Its construction was testament to the power the pastor of another Catholic church, the Immaculate Conception, held in Waterbury.

"They (the pastors) were the driving force for the hospitals, the transportation and the social justice and social work issues," said Lawrence F. Duffany Jr., who wrote the 150th anniversary history for the Immaculate Conception Church in 1997.

Immaculate Conception is still known as the "mother church" of Waterbury, not only because of its namesake, but because many of the city's parishes broke off from it as the population grew.

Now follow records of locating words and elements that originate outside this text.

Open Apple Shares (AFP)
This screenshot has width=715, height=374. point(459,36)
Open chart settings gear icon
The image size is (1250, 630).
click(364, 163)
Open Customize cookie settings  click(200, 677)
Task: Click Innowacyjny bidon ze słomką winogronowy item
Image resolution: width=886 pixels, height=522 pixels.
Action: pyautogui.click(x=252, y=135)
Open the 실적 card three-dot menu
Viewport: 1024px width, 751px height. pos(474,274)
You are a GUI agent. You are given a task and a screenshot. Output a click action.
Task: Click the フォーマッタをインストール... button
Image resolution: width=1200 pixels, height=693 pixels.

Whoever held the title of pastor at the Immaculate Conception became "kind of the lightning rod person" in the city, Duffany said.

Rectory is the term for a priest's residence, but the name commonly used for the building today may have more to do with the man who built it. The Rev. James Mulcahy, who presided over its construction, was the first priest to hold the title of "permanent rector" of the Immaculate.

Duffany said that honorific likely was the origin of the building's name.

At the time, the building stood across the street from the original church, which later was sold and used as a truck depot for an oil company. It also mirrored the actual rectory for the parish in its placement and architecture. The Immaculate Conception moved to its present location on West Main Street in 1926.

(Republican-American, 3/12/04)

Waterbury Girl said...

Thank you. I'm a stickler for getting facts right and for having things be logical, so calling a non-rectory building "The Rectory" really drives me nuts!